▶ _OBIETTIVO DICHIARATO_: Trascrivi parola per parola il passo del brano su "La linea d'ombra" che comincia con "Ma che cos’è" e prosegue fino a "più una risposta?".

▶ _BRANO DA LEGGERE_:
● ● ● ●
Dimenticati nel cassetto: “La linea d’ombra” di Joseph Conrad
“Riconoscendo le orme di chi ci ha preceduto, si va avanti eccitati e divertiti, accogliendo insieme la buona e la cattiva sorte […]. Già, si va avanti;[…] finché dinnanzi si scorge una linea d’ombra che ci avvisa che la […] prima giovinezza deve essere lasciata indietro”.
Ma che cos’è – in effetti – questa linea d’ombra? Quante volte ce lo siamo chiesti, e poi abbiamo creduto di comprenderlo, finché ce ne siamo dimenticati e ce lo siamo domandati ancora e ancora, senza – forse – trovare più una risposta?
● ● ● ●
▶ _RIGHE DEL DATASET_:
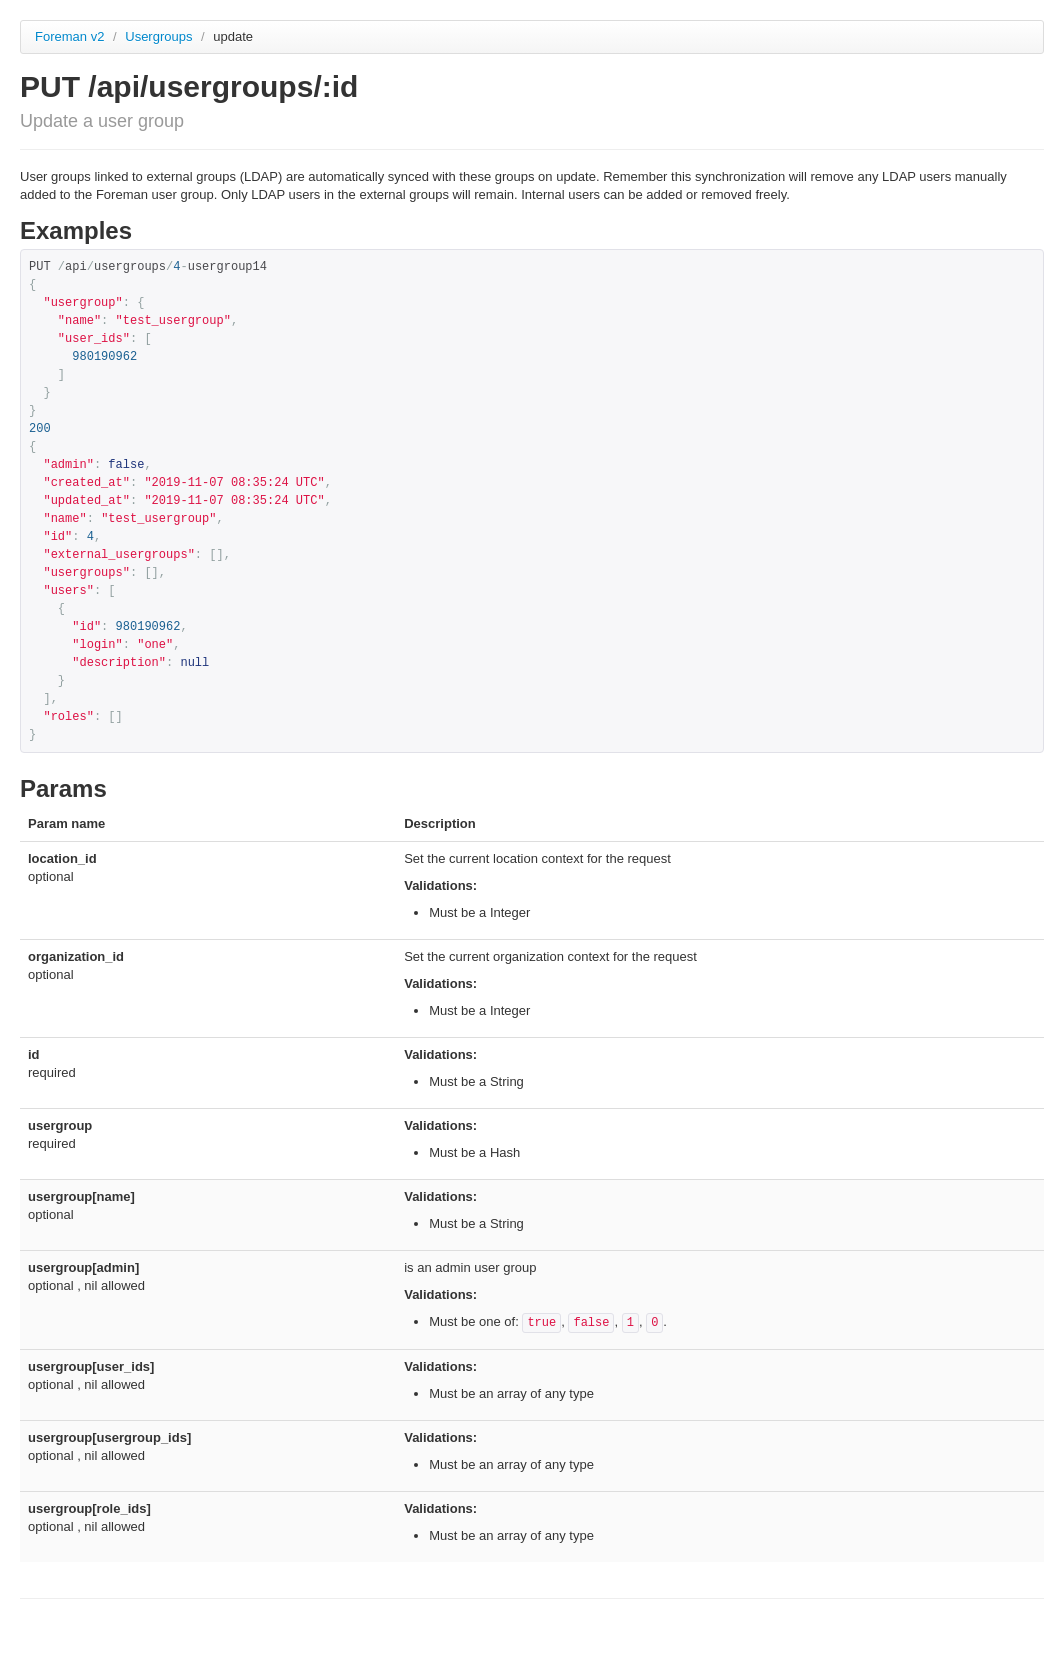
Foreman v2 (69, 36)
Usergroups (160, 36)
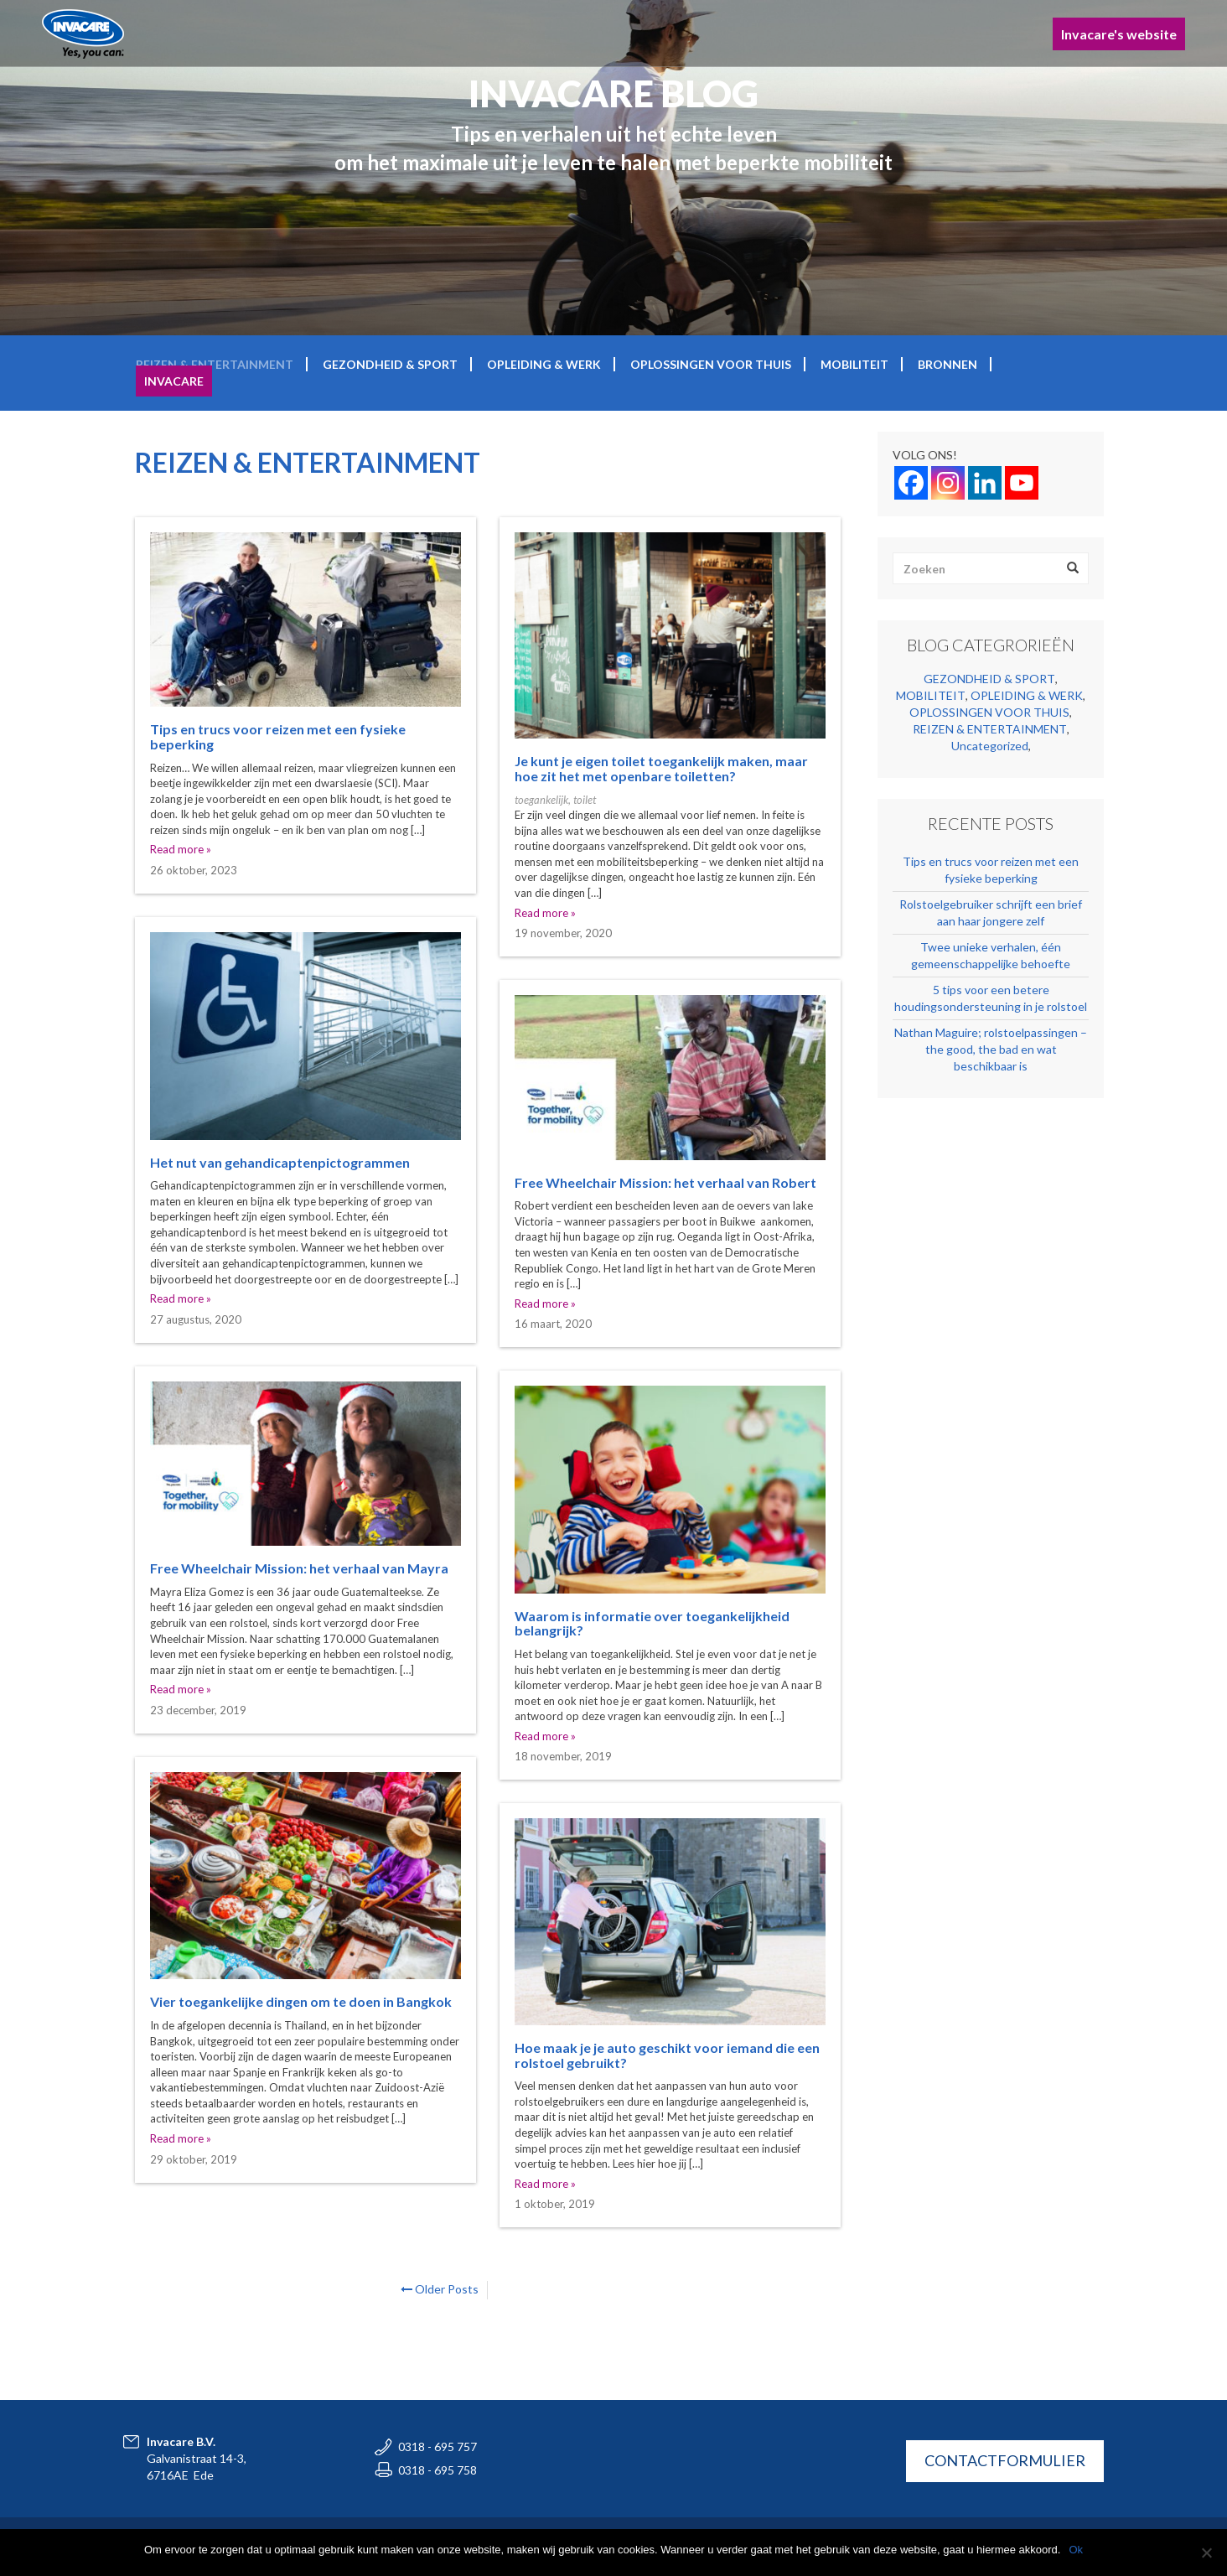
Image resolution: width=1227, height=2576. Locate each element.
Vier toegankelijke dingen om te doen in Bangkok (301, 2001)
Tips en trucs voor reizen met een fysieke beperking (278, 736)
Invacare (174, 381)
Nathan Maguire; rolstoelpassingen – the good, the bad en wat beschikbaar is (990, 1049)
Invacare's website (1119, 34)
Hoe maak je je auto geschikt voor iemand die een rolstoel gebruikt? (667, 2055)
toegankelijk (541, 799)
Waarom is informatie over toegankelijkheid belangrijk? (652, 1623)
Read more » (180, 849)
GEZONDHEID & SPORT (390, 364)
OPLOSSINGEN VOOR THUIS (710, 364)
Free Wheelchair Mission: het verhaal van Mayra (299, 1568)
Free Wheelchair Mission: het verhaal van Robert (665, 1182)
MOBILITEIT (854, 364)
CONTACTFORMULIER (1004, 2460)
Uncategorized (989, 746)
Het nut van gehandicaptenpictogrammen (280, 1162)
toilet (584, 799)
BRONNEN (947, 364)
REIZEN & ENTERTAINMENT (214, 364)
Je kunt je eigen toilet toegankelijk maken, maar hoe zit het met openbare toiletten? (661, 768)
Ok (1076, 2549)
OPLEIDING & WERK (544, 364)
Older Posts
● ● ● ●
▶ _RISULTATO FINALE_:
Ma che cos’è – in effetti – questa linea d’ombra? Quante volte ce lo siamo chiesti, e poi abbiamo creduto di comprenderlo, finché ce ne siamo dimenticati e ce lo siamo domandati ancora e ancora, senza – forse – trovare più una risposta?